[This review was originally published 5/20/2010 on my old blog, Skratchdisc.]
The first official live release from the original lineup of San Francisco’s legendary, infamous, underrated, greatest rock band, MOBY GRAPE, is not the live album we’ve all been waiting for. Moby Grape Live is a collection of songs recorded before festival crowds and less between ’66 and ’69, and there are some incendiary performances here. But there’s something missing, something that would have given this release that little push over the cliff that would have made it a must-have classic. Maybe it’s context…

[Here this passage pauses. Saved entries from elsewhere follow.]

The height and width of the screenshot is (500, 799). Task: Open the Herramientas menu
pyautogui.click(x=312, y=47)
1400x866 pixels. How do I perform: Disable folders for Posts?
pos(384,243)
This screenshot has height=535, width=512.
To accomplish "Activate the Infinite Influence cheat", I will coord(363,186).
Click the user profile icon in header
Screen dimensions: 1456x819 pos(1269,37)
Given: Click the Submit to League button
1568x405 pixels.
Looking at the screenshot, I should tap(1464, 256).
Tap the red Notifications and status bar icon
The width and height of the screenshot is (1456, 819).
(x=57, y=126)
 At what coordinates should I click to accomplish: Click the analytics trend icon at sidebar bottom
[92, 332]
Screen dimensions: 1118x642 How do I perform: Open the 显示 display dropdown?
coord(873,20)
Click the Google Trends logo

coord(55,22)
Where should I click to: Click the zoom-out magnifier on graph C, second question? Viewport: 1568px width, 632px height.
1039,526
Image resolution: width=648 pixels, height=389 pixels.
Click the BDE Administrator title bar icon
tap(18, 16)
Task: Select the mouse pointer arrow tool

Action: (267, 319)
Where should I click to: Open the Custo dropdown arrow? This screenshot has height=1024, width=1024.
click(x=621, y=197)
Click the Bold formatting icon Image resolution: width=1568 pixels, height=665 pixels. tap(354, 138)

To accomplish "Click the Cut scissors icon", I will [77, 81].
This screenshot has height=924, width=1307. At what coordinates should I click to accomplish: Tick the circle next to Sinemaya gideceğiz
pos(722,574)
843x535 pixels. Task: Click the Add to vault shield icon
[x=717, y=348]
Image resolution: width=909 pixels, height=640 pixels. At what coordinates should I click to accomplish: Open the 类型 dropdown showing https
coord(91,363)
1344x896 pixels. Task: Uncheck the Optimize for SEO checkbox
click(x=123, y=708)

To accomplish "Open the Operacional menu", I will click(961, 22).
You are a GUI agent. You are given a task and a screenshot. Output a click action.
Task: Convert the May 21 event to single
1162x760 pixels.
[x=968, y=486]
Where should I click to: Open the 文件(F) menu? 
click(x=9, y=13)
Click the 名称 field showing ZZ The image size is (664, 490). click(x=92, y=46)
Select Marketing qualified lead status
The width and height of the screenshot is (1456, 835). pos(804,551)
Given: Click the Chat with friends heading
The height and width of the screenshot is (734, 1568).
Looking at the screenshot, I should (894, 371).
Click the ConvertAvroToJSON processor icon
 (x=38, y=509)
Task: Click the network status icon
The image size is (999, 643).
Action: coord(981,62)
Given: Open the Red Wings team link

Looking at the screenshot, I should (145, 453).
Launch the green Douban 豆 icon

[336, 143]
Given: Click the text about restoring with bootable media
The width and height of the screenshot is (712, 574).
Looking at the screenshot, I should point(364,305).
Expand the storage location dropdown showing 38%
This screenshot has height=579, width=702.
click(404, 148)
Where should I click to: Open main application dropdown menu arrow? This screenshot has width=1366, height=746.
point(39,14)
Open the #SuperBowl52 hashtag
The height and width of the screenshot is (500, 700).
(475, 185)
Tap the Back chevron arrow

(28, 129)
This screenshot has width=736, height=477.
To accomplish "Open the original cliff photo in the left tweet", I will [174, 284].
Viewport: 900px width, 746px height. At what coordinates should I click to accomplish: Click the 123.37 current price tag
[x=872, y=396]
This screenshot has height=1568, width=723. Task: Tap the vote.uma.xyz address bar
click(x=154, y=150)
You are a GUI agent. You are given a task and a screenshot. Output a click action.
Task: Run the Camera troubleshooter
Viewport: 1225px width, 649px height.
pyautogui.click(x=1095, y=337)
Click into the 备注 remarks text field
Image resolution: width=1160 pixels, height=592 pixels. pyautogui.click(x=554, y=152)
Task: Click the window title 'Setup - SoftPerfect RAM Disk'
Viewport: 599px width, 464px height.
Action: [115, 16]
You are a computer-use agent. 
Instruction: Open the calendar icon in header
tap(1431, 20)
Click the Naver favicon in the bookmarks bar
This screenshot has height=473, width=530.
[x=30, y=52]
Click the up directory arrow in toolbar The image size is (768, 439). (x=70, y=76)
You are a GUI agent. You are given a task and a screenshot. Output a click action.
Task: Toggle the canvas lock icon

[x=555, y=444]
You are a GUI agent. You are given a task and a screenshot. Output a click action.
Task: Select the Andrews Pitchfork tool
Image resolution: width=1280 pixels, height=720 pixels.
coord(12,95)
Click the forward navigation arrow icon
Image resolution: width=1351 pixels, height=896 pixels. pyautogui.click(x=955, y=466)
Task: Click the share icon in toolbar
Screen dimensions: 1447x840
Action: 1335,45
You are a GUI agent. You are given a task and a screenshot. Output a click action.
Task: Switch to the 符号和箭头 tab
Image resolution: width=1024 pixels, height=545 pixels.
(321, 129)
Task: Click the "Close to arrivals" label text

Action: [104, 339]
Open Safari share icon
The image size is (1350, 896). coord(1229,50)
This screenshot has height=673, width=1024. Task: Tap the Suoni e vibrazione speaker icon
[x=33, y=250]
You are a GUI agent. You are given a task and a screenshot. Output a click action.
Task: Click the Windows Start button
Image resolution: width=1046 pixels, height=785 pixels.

For one thing, the disc (or 2LP set) is made up of songs from four different shows, recorded mostly in mono (not that that matters) from soundboards and the like, so the sound quality’s decent but not great. The final cut, “Dark Magic,” is from New Year’s Eve 1966 at the Avalon Ballroom in San Fran, and is fabled for never having appeared on any of the Grape’s albums. It’s also a long one (that’s getting rather personal, isn’t it?), at 17+ minutes, but it’s a good jam and was probably quite awesome if you were on LSD or something when you heard it. I was on a Diet Pepsi, and I still got a kick out of it. There are also two versions of “Omaha,” one from the Monterey Pop Festival (’67) and one from a Netherlands broadcast in 1969 (and that one is KILLER). I also really dig “I Am Not Willing” (originally from the studio album ’69) with its heavy guitar attack and longer, more rockin’ arrangement. But as I said, something’s missing.
Is what’s missing a tuner for the one guitar on the Netherlands cuts that is nearly unbearably out of tune? Is it the not-quite-as-tight-as-I’d-have-it-ness of the playing? Is it just the lack of suitable drugs to make me understand what it was all about? (I was barely 4 years old in 1967…) Or is it all of the above? Well, that all being said [or asked –ed.], this is a live album worth having, especially if you already like Moby Grape. If you don’t know them yet and you’re trying to figure out where to start, this isn’t the place. Get Moby Grape, their debut from ’67, and then proceed to Wow and ’69. Sundazed’s The Place and The Time from last year is also a good one, a double album with lots of different flavors. And if you’re a vinyl lover, note: You can get this on 2LP black vinyl or ultra cool 2LP purple vinyl, but really, the cost doubles from CD to vinyl and doubles again from black to purple wax, so you’ll want to dip your toe in before you cannonball.